Document segment —
┌──
Church Bells: A 1552 Inventory records 3 bells: the 1637 Visitation records 4 bells. In 1683 these were re-cast in Woodstock by Robert Keane. In 1842 a fifth bell was added, this being made by Taylors of Loughborough. The church bell-ringers launched an appeal in 1983 to mark the tercentenary of the founding of the first bells, the aim being to augment the peal to eight bells, and at the same time replace the 300 year old oak frame with a new steel frame. This appeal was successful and the three new bells were cast, together with the five existing bells being retuned, by the Whitechapel Bell Foundry in east London. Thus Bledlow Church has now eight bells and a new steel frame to house them.

Tower Chamber: An 1822 Inventory refers to a staircase at the very end of the South Vestry leading to a gallery above the present Tower chamber. No trace of this is visible today.

~ Outside the Church ~ 


Church Roof: The east side of the tower clearly shows where the earlier pitched roof had been. The weight of the roof was starting to push out the walls and the capitals (easily seen in the north capitals). During the 1997/98 restoration, English Heritage gave the opinion that the old roof was lowered mid 16th century. However, notes by the Vicar in 1878 state that the old roof was lowered during the restoration carried out in the mid 1870s. This was supervised by the then Church architect Sir George Gilbert Scott (whose son designed the present Anglican Cathedral in Liverpool). The old roof was lead covered.
└──
Information provided —
┌──
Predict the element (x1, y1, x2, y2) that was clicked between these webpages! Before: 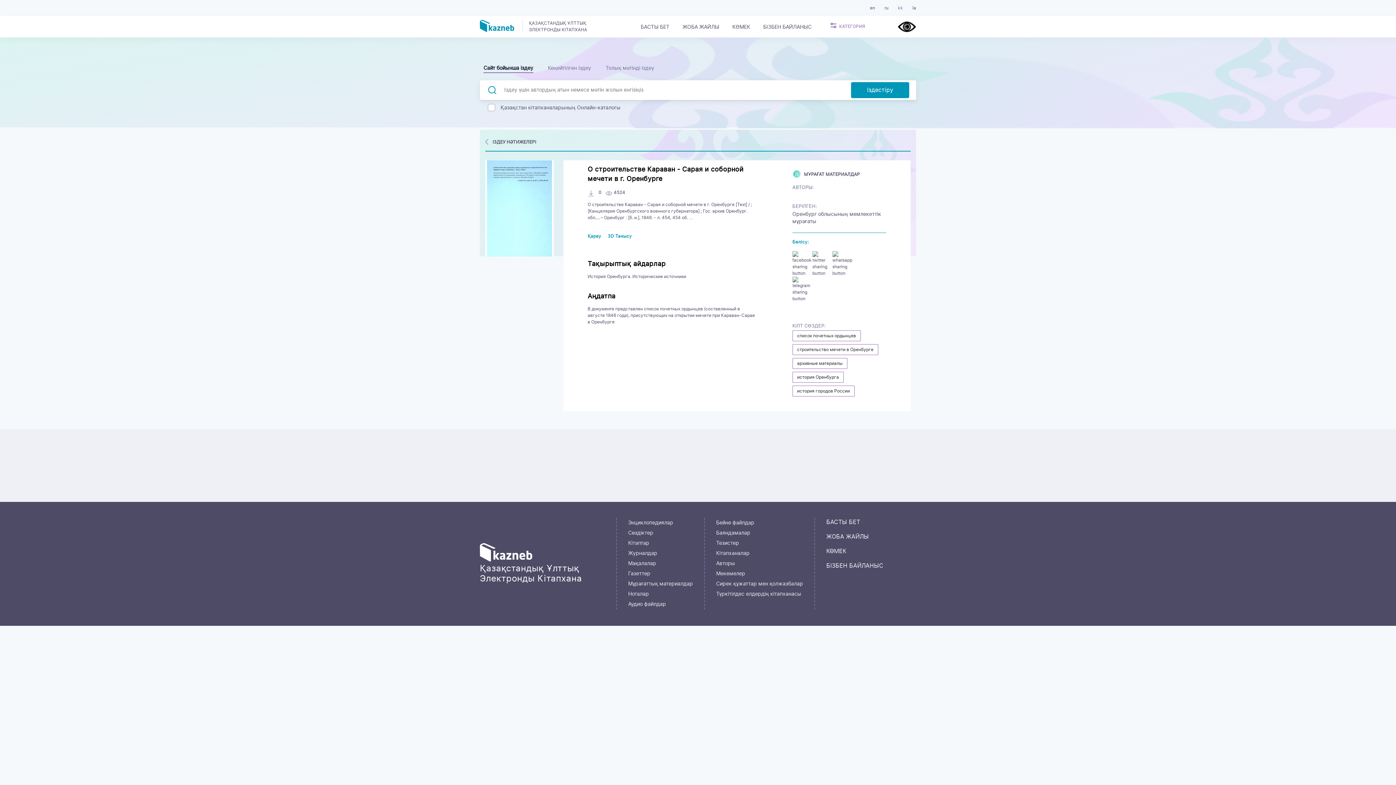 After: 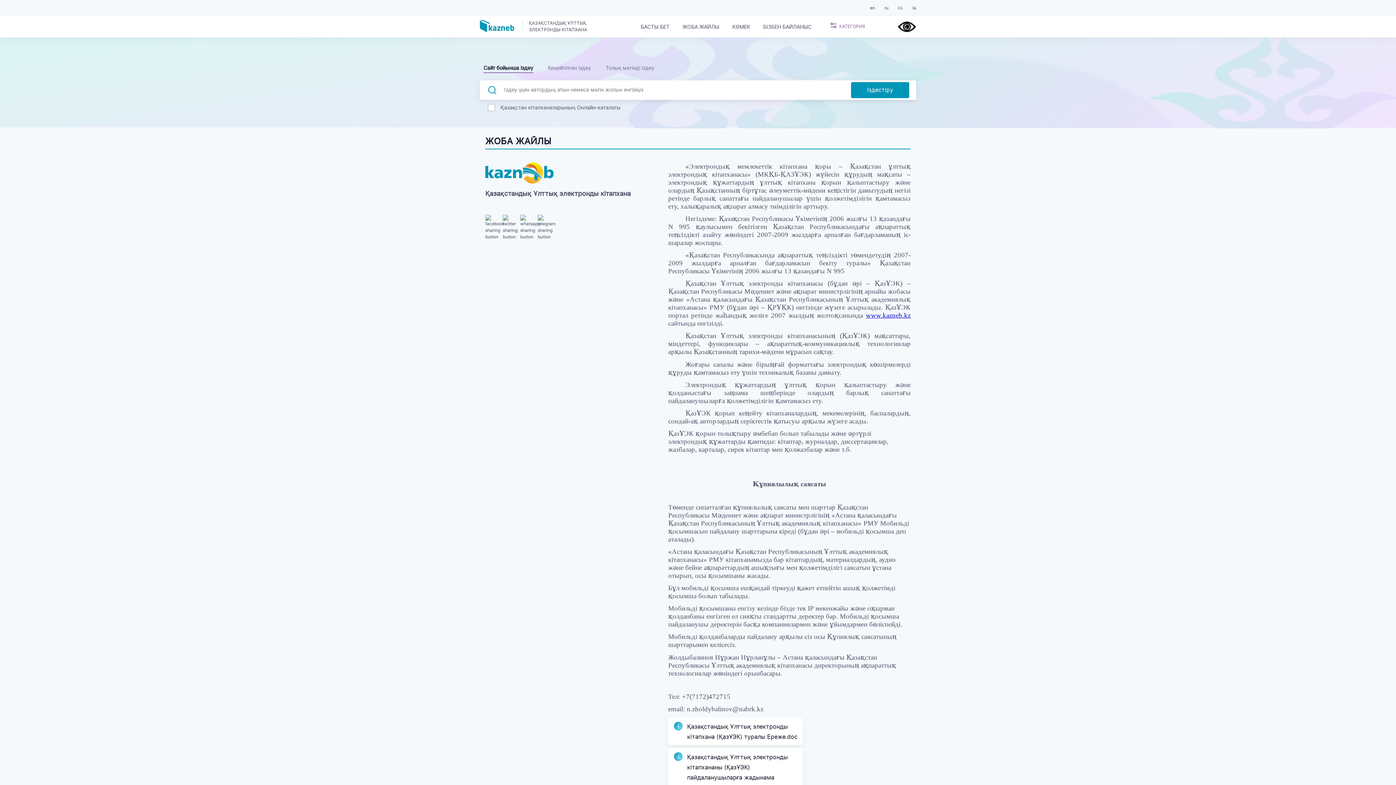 Action: label: ЖОБА ЖАЙЛЫ bbox: (676, 18, 726, 36)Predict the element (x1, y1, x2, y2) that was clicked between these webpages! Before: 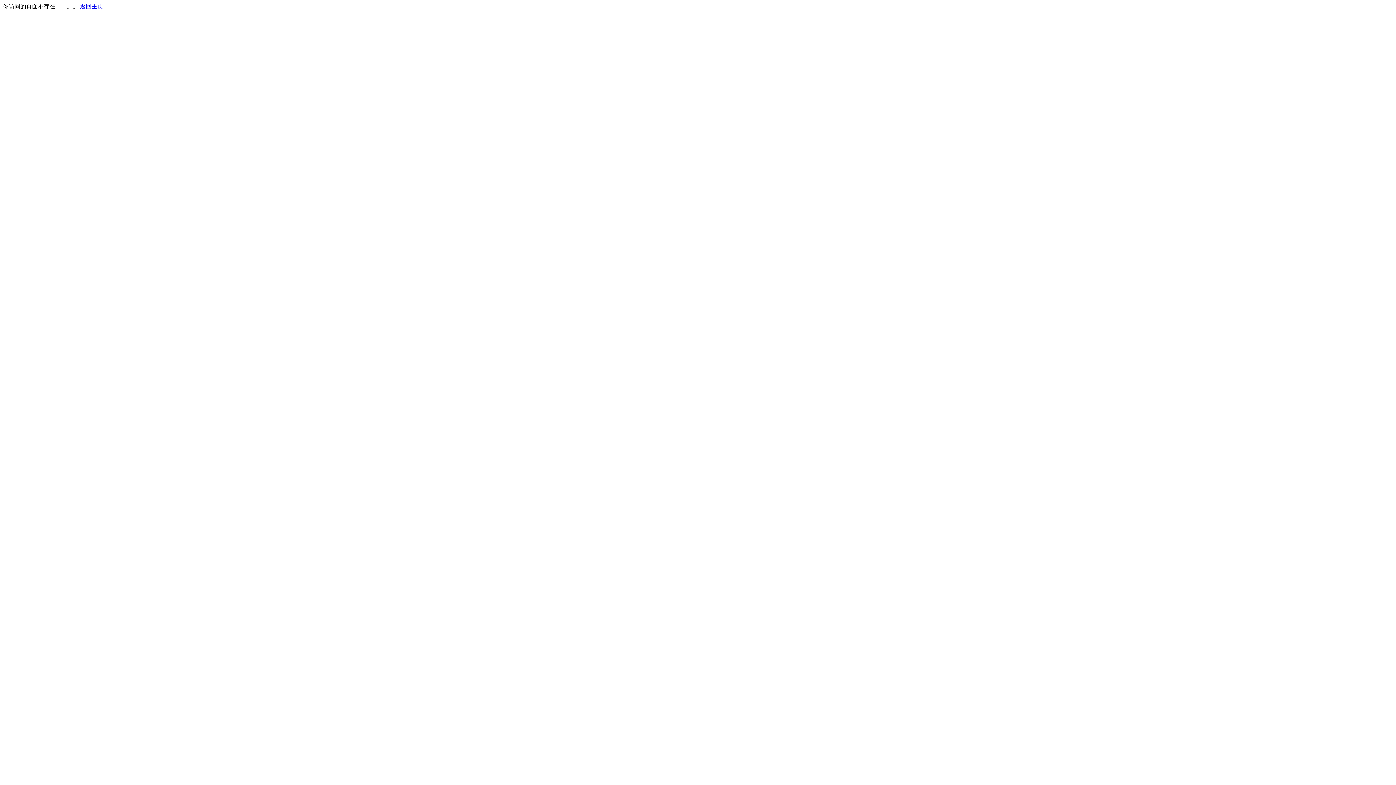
└──
What the task requires — Decide whether each statement agrees with the Bledlow Church text above, answering yes or no and quoting the words from the text that settle it: (a) The bells were re-cast in Woodstock in 1683. (b) The fifth bell, added in 1842, came from the Whitechapel Bell Foundry. (c) The old roof had a lead covering.

Task response —
(a) Yes: "In 1683 these were re-cast in Woodstock by Robert Keane."
(b) No: "In 1842 a fifth bell was added, this being made by Taylors of Loughborough."
(c) Yes: "The old roof was lead covered."